● PAGE EXTRACT
The radiobiological influence of the dose gradient across the brachytherapy treatment volume may be accounted for using the analytical method described by Dale et al.²³ This approach calculates a multiplying factor with which to multiply the prescribed BED (BED prescribed) to take account of the dose gradient effect, the radiosensitivity parameters, the fractional dose, and the number of fractions. The resultant BED (BED actual) is that of the equivalent uniform dose, which would produce the same cell kill as the reference schedule. Acknowledging the potential limitations of the linear quadratic assumptions, the closest results were for 7.25 Gy × 3 and 7.5 Gy × 3, with respective multiplying factors of 1.15 and 1.16, leading to BED actuals of 70.8 and 74.3 Gy₄, respectively. We chose 7.5 Gy × 3 as the closest approximation exceeding 71.8 Gy₄.

Trial design and patient enrollment

Eligible patients included women at least 45 years old with small (≤3 cm) unifocal invasive or in situ tumors excised with negative margins (no tumor on ink) that are node negative and positive for estrogen receptors or progesterone receptors. The primary objective was to evaluate the toxicity of this regimen. The treatment was to be considered unsafe if a 2-year serious toxicity rate exceeding 10% could not be excluded with the 95% confidence interval. Serious toxicity was defined as any toxicity occurring at any time that was greater than grade 2 using National Cancer Institute Common Terminology Criteria for Adverse Events v4.0 criteria. In a cohort of 200 patients, there should be 11 or fewer serious toxicities to exclude a rate of 10% using the upper limit of the 95% confidence interval, assuming a true incidence of 3%.

● EXERCISE 1
Condense the paragraph of the brachytherapy trial extract that begins "Eligible patients included women" into a bulleted list that keeps its main facts.
● EXERCISE 2
Duplicate verbatim the passage of the brachytherapy trial extract that begins at the words "The radiobiological influence" and stops after "exceeding 71.8 Gy₄.".

● DATA SUPPLIED
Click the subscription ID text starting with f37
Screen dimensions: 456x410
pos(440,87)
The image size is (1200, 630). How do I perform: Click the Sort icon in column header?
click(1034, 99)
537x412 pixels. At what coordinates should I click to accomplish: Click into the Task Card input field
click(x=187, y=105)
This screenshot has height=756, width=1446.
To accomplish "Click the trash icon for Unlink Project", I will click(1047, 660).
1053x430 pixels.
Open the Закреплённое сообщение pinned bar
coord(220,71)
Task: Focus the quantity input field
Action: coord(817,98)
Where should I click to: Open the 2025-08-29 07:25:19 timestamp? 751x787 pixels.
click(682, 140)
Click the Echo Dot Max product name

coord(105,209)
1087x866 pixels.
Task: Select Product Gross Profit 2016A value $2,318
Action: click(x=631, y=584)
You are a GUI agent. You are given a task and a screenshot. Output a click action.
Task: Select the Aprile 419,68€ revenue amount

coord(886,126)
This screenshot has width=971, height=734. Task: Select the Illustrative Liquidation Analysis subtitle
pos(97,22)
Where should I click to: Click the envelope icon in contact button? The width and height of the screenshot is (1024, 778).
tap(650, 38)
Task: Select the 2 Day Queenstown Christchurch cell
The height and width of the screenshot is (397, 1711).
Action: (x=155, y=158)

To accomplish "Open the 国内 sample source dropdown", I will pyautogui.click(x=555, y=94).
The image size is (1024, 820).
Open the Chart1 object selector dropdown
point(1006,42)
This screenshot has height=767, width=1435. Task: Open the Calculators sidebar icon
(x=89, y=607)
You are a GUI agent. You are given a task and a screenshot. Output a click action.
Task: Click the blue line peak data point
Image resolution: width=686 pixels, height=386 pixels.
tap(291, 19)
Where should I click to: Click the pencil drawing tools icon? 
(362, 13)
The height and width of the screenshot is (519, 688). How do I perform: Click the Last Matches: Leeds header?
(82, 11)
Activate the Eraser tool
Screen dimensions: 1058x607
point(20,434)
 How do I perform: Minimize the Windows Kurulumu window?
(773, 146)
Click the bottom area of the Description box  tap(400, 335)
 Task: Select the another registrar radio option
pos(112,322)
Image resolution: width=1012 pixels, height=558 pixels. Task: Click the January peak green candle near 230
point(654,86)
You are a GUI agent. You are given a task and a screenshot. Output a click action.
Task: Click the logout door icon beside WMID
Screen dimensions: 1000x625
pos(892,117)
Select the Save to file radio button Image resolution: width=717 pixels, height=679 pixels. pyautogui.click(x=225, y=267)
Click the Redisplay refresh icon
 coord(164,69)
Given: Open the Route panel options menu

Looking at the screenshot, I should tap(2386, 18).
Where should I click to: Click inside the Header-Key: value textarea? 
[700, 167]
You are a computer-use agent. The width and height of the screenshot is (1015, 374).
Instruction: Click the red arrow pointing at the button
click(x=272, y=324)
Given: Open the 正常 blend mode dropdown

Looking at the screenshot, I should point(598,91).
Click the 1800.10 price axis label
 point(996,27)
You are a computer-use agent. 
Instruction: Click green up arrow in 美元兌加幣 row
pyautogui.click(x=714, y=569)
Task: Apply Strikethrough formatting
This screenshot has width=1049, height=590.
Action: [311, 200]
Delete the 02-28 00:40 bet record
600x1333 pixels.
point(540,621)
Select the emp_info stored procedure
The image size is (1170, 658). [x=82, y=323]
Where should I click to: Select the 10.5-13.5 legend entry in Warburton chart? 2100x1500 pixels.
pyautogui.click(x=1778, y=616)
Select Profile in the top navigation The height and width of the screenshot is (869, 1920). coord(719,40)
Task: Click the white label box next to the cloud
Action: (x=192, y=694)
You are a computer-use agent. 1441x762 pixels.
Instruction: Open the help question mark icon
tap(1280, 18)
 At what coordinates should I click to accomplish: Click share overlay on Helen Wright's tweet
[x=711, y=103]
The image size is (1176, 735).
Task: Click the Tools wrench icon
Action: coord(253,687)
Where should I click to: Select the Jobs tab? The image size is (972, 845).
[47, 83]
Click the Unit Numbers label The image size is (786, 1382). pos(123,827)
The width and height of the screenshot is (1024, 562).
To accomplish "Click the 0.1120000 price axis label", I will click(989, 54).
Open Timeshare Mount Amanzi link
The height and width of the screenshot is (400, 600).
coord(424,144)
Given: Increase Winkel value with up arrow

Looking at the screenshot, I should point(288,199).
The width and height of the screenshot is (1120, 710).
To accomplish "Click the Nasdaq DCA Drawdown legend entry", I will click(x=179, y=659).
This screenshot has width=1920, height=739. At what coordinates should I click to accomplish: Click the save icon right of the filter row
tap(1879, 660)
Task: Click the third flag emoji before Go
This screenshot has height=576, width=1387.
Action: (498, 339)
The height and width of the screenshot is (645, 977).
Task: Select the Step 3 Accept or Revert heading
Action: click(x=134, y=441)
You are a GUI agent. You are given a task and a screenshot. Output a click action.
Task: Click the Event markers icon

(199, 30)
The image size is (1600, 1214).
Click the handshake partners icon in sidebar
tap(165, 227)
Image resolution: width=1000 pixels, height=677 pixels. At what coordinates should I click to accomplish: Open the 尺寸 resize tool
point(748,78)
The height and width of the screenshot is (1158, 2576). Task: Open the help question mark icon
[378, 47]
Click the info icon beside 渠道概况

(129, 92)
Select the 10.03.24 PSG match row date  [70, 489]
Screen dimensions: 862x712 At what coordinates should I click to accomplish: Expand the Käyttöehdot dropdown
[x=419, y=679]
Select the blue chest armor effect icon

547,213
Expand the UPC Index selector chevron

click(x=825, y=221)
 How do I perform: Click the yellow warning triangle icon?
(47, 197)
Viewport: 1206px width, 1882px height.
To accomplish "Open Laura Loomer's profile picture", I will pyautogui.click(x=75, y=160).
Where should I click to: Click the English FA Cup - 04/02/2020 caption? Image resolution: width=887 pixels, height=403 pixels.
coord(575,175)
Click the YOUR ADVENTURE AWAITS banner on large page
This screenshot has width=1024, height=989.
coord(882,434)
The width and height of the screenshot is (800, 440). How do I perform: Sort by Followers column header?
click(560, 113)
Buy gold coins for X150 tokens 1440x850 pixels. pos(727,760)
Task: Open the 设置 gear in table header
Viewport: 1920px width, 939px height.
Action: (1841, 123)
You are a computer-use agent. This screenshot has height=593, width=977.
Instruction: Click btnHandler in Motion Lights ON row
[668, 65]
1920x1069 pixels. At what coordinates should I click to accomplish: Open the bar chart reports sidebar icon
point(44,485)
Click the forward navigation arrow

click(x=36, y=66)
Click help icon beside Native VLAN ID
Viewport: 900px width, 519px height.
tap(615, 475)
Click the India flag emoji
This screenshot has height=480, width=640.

● EXERCISE OUTPUT 1
- Eligibility: women aged 45 or older with small (≤3 cm), unifocal, invasive or in situ tumors that were excised with negative margins (no tumor on ink), node negative, and positive for estrogen or progesterone receptors.
- Primary objective: to evaluate the toxicity of the regimen.
- Safety threshold: the treatment would be considered unsafe if a 2-year serious toxicity rate above 10% could not be excluded with the 95% confidence interval.
- Serious toxicity: any toxicity greater than grade 2 at any time, under National Cancer Institute Common Terminology Criteria for Adverse Events v4.0.
- Sample requirement: in a 200-patient cohort, 11 or fewer serious toxicities are needed to exclude a 10% rate at the upper limit of the 95% confidence interval, assuming a true incidence of 3%.

● EXERCISE OUTPUT 2
The radiobiological influence of the dose gradient across the brachytherapy treatment volume may be accounted for using the analytical method described by Dale et al.²³ This approach calculates a multiplying factor with which to multiply the prescribed BED (BED prescribed) to take account of the dose gradient effect, the radiosensitivity parameters, the fractional dose, and the number of fractions. The resultant BED (BED actual) is that of the equivalent uniform dose, which would produce the same cell kill as the reference schedule. Acknowledging the potential limitations of the linear quadratic assumptions, the closest results were for 7.25 Gy × 3 and 7.5 Gy × 3, with respective multiplying factors of 1.15 and 1.16, leading to BED actuals of 70.8 and 74.3 Gy₄, respectively. We chose 7.5 Gy × 3 as the closest approximation exceeding 71.8 Gy₄.